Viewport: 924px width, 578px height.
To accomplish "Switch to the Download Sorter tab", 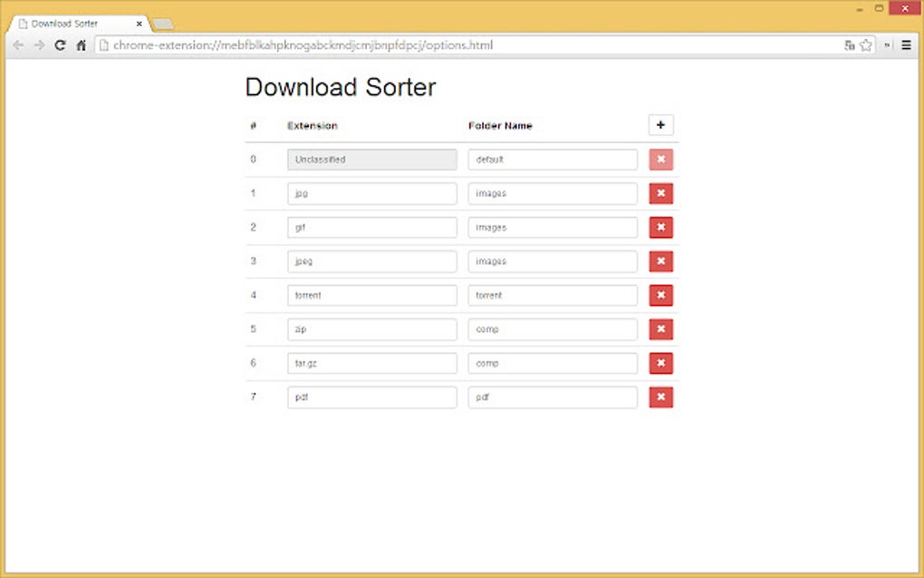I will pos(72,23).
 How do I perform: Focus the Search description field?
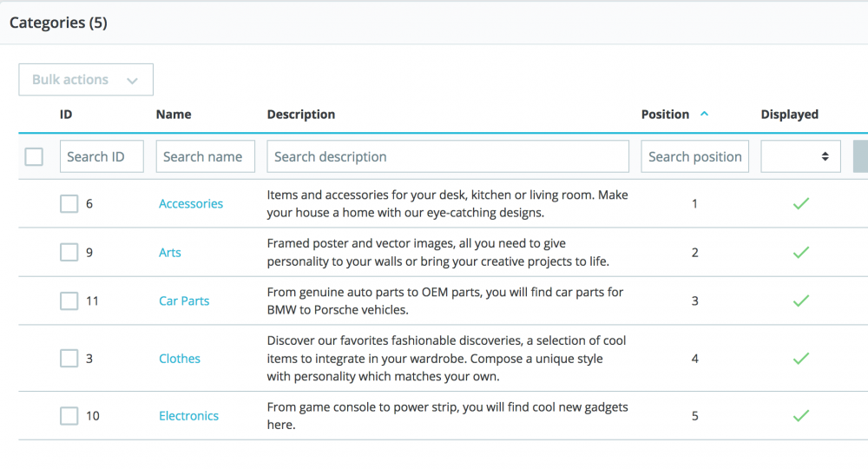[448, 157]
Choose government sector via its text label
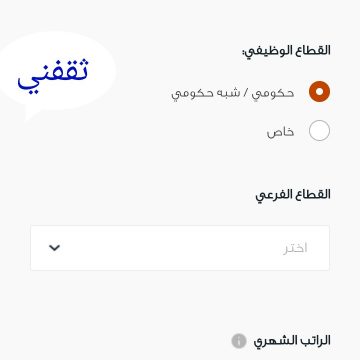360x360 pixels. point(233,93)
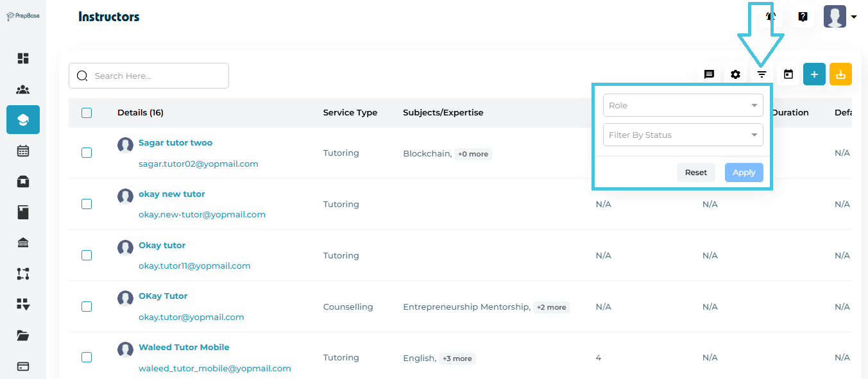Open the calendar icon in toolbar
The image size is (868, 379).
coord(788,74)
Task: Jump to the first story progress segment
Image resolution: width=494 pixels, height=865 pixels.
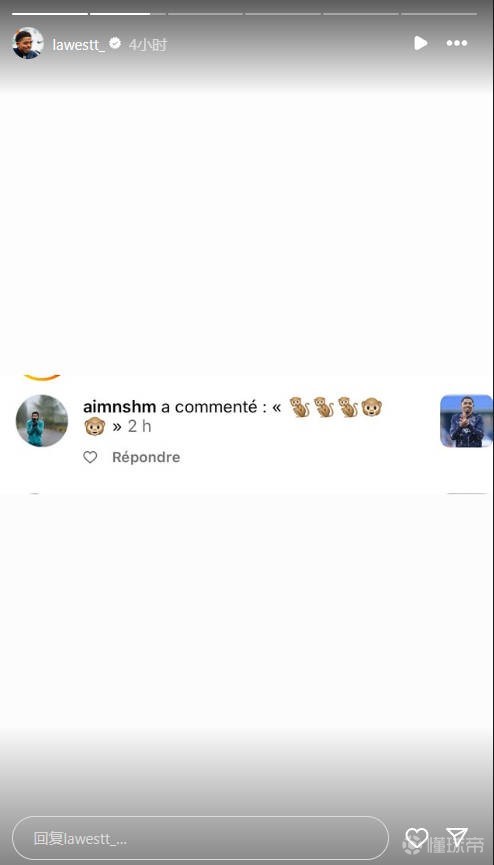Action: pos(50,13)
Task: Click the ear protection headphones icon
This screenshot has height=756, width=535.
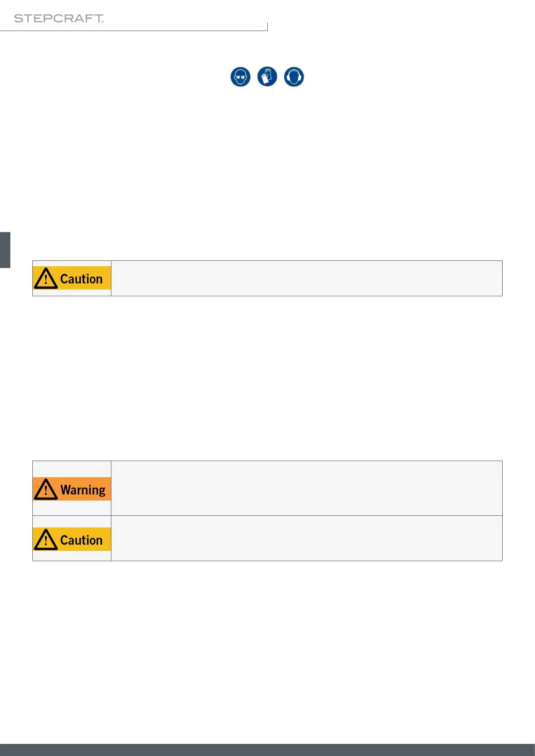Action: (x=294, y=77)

##########

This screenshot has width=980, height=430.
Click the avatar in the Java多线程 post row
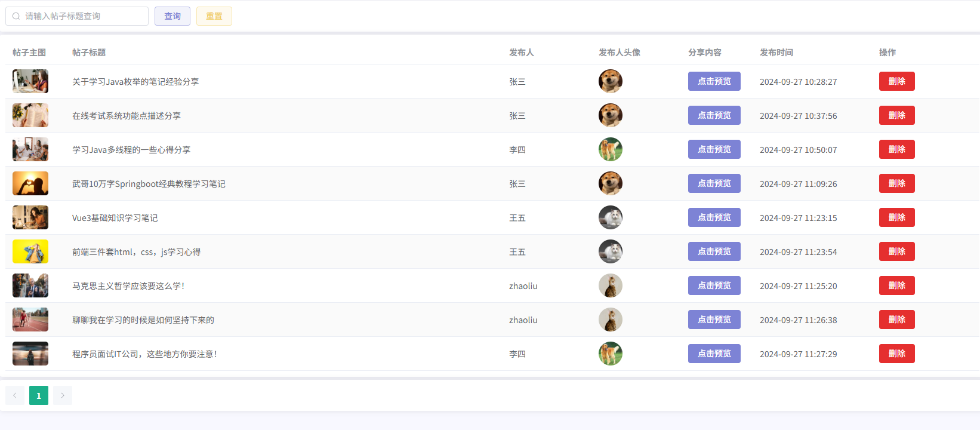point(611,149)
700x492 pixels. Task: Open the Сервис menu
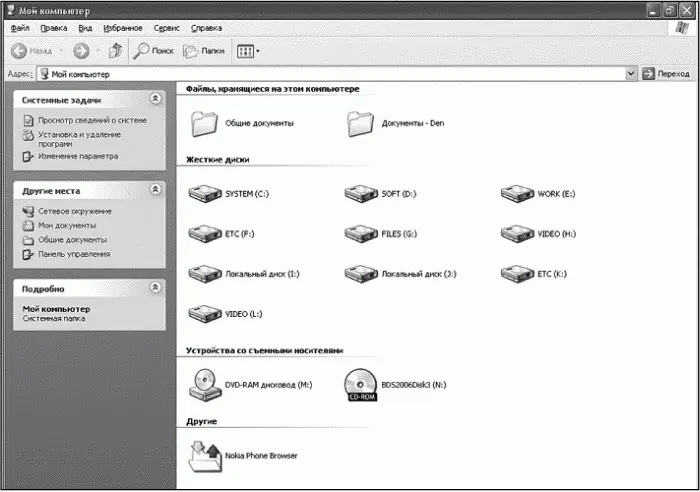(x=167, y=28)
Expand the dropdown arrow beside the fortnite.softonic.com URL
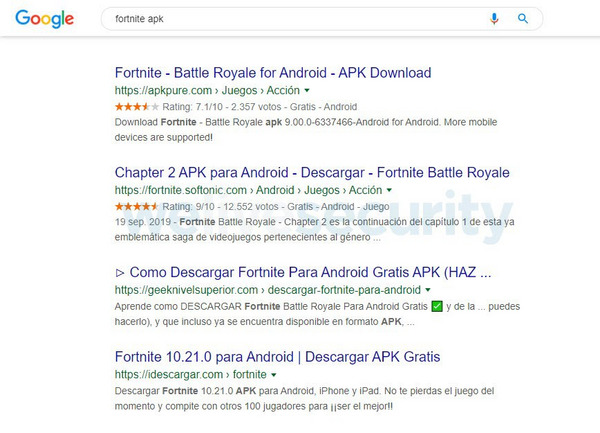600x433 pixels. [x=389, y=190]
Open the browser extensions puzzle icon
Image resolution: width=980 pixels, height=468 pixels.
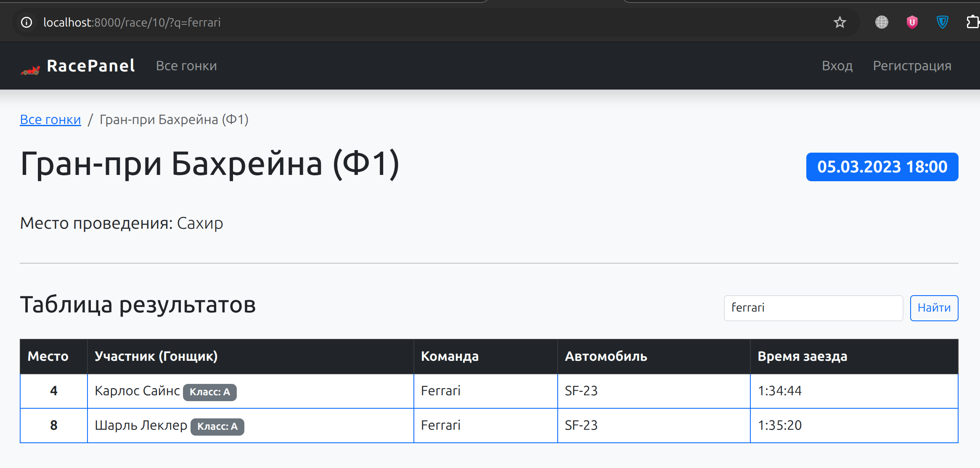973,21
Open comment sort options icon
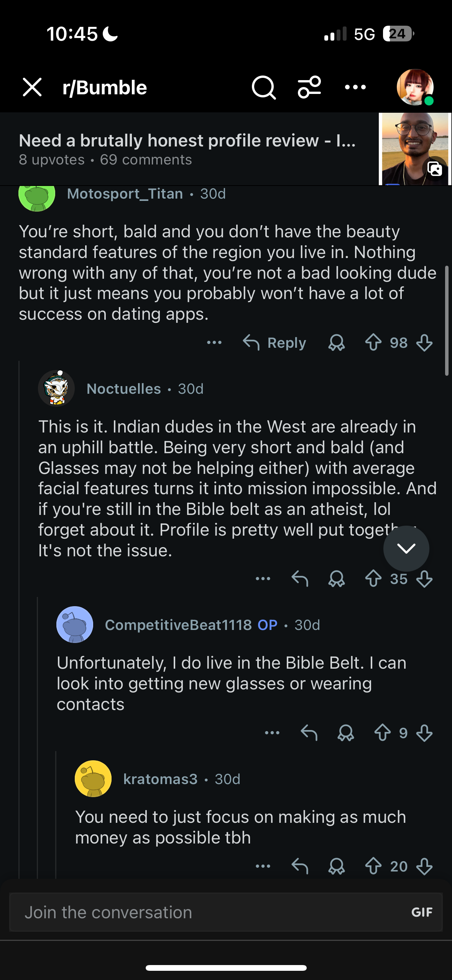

##########

PROBLEM TO WORK ON — Lines from the one above containing "This screenshot has width=980, height=430." down to the one containing "Open comment sort options icon" should be transcribed exactly, with both ends kept and no pictures.

SOLUTION TO THIS EXERCISE —
This screenshot has width=980, height=430.
Click the avatar in the Java多线程 post row
point(611,149)
700x492 pixels. Task: Open the Сервис menu
(x=167, y=28)
Expand the dropdown arrow beside the fortnite.softonic.com URL
600x433 pixels. [x=389, y=190]
Open the browser extensions puzzle icon
Image resolution: width=980 pixels, height=468 pixels.
973,21
Open comment sort options icon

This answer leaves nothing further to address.